“WHERE THE POINTY END STICKS OUT.“
There is some, to, too-much time spent in the military, martial arts and combatives world debating, discussing even arguing about which grip is superior and how you must ignore one and must pick the other. I have written satirically before about the “Knife Whisper,” someone who slides up to you and whispers, “My uncle knows a guy who knew a guy in the ______ (fill in the blank…Marines, Mafia, FMA) …and told me that the ______ grip is the real-deal, and if you see a guy with this grip, he REALLY knows the knife and you’d better run.” (Of course, seeing either grip-you might think about escape.)
In my long running (31 years now) traveling the world and teaching knife material I NEVER tell anyone what grip is superior. I want you to train and know both grips through my modules. You decide because both can work. Situationally. I even hate to reveal my favorites because I don’t want to sway you in your free decision. And I even wish that my certified instructors have this free unbiased premise, so we-they endorse “freedom of choice” down the line.
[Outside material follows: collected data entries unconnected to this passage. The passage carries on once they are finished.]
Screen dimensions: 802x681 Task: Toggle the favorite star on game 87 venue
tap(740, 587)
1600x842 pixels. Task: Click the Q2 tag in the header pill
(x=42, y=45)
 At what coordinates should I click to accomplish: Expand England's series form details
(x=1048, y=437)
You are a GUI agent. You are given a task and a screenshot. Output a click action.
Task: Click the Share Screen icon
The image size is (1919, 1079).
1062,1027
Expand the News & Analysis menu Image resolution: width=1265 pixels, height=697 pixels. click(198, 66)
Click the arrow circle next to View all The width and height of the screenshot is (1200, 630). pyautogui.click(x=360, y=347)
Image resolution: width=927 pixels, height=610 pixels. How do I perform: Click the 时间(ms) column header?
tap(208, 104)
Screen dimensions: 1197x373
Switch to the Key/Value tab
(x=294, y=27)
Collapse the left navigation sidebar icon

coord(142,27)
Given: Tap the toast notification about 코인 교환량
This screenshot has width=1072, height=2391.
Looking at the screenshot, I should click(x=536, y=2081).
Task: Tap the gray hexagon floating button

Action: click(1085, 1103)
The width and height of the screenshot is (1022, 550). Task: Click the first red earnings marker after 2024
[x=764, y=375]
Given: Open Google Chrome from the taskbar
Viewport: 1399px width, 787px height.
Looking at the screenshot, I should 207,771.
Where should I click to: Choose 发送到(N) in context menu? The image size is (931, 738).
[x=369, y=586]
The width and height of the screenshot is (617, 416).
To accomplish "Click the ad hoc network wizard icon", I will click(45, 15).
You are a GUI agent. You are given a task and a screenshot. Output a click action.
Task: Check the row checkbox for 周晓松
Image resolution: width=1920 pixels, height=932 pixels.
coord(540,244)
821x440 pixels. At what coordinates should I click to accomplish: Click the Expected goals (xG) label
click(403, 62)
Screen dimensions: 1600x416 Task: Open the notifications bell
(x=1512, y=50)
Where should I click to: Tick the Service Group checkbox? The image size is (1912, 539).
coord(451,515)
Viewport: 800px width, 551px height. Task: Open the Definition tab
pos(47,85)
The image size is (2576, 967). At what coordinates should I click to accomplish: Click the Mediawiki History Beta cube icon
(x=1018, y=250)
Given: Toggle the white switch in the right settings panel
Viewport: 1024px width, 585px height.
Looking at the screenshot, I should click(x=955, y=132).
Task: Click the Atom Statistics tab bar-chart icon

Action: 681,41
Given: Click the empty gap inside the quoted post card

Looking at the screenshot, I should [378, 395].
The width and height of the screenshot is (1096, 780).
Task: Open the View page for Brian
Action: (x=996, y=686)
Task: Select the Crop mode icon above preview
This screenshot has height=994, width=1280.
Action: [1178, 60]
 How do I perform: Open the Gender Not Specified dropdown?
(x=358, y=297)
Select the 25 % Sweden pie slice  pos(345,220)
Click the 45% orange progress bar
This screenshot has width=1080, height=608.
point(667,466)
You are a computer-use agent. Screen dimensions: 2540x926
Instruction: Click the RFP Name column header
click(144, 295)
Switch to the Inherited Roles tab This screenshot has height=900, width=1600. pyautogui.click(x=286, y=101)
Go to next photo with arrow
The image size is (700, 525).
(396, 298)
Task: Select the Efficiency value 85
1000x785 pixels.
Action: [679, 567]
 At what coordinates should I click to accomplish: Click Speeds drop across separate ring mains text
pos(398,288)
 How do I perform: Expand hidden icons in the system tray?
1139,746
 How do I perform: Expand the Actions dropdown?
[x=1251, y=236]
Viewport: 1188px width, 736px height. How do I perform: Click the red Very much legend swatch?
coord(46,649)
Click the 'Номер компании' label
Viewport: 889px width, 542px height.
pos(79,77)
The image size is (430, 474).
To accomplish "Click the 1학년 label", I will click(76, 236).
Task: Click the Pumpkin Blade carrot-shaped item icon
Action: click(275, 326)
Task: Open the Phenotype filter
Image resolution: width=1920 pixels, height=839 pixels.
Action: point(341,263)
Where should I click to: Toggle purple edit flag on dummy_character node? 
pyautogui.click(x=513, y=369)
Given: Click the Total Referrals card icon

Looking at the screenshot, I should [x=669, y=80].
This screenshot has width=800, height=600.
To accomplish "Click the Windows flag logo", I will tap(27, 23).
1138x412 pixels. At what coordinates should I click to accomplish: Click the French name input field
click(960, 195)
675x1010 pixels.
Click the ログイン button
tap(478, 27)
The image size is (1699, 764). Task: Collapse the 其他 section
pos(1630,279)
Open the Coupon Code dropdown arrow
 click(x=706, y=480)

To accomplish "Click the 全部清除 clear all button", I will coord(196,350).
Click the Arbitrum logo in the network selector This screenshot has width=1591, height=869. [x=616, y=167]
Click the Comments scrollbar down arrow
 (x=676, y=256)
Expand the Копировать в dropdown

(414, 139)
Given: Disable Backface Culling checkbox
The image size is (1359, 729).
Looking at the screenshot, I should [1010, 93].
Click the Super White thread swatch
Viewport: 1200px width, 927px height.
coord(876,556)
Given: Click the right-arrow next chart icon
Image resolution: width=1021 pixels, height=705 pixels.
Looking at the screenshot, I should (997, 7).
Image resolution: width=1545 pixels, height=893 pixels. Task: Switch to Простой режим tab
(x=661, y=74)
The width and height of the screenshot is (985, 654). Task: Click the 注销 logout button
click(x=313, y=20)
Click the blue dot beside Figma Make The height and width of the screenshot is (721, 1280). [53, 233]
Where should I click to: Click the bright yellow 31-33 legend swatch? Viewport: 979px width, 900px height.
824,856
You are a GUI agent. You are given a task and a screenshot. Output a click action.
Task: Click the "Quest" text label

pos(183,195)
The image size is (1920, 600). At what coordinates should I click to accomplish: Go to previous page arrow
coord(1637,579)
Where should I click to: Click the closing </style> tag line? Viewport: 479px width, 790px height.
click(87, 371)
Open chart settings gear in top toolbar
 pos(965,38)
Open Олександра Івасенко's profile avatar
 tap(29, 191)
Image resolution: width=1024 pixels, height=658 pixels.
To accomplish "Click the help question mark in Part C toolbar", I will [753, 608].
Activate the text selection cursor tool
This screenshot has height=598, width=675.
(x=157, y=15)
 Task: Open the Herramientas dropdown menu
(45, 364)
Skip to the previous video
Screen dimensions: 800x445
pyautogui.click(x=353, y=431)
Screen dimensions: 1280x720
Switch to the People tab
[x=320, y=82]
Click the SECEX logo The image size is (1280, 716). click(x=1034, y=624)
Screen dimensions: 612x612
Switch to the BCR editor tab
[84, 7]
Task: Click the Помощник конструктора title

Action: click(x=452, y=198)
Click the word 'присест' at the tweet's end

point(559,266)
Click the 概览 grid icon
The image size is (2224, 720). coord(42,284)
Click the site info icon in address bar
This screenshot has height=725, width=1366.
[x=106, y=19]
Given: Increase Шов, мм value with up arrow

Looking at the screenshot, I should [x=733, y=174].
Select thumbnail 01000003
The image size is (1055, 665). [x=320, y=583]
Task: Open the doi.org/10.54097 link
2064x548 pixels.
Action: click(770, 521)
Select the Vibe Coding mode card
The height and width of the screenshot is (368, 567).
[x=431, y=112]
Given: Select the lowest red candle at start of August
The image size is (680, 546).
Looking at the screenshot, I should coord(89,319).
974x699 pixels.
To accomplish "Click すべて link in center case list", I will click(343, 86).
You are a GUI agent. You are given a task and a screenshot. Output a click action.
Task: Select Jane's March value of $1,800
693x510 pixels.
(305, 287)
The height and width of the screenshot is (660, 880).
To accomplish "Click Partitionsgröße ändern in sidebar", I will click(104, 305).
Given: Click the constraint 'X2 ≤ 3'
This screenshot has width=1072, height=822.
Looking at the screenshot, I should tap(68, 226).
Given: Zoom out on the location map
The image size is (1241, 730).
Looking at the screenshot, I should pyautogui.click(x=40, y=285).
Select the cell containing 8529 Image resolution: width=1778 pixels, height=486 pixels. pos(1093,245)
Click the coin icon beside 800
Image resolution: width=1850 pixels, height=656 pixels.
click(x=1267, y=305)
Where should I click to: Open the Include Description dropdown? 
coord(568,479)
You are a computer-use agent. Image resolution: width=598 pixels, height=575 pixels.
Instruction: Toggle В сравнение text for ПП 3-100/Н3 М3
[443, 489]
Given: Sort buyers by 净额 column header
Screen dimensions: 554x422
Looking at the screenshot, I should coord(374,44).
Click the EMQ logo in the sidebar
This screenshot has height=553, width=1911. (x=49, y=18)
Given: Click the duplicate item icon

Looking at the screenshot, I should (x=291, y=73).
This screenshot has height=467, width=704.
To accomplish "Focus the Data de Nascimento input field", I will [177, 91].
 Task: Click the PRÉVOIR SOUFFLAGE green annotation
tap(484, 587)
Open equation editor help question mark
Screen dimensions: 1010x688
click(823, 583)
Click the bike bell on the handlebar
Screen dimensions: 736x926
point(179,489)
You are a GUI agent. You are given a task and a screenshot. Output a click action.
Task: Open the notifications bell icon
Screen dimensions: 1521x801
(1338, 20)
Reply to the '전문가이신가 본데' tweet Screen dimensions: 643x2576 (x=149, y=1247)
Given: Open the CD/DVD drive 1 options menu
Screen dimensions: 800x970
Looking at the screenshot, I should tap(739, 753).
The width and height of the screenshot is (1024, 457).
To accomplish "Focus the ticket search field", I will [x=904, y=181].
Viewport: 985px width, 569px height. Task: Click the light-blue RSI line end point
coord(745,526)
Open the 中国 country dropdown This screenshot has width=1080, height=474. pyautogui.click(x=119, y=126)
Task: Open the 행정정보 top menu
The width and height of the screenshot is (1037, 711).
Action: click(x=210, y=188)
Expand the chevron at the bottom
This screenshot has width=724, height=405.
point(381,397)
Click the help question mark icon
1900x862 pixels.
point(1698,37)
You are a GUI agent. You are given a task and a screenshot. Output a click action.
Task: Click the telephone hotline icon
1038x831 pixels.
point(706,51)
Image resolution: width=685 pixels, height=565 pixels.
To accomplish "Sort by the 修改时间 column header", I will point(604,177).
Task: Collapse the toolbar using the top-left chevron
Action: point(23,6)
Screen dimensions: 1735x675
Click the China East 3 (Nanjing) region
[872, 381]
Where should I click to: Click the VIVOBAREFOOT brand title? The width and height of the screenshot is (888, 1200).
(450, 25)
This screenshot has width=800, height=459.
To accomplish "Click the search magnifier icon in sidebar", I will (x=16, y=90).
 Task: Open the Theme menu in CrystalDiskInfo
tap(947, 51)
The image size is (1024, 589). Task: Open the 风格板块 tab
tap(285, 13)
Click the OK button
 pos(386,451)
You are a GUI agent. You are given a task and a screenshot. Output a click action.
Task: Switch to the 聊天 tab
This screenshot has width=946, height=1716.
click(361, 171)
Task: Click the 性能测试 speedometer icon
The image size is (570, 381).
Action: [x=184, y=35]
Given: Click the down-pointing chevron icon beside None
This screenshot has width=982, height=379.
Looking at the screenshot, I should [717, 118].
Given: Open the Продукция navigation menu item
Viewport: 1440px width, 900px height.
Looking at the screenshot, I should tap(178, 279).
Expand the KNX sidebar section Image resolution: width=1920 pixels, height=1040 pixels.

I do have some standards though. Please use ALL your fingers to hold the knife handle and not these, what I’ve called “Cancer Grips,” where one or two fingers are pointing outward,and worst of all when the thumb is up off the grip. Jeez, people! It’s just so unreal and so dufus. Oh, and learn and do things to stay out of jail which is difficult in the legal knife universe. Try though. Drop all the macho shit and help stay out of jail.
At higher levels in time and grade, Ernesto Presas would teach grip switching, it can be done and can be trained – with the intensity of like…like passing the baton in an Olympic relay race. Why switch? Well, some like saber while standing and reverse grip when grounded. Up to you, but such switches can and do exist.
I did a little knife work in Parker Kenpo in the early 1970s and there were some sessions in the Army, but I started serious training with the knife in 1980s with Paul Vunak, then the Inosanto family. Paul said, “In a jam, you never really know how you will “snatch” up a knife, so you’d better know both grips.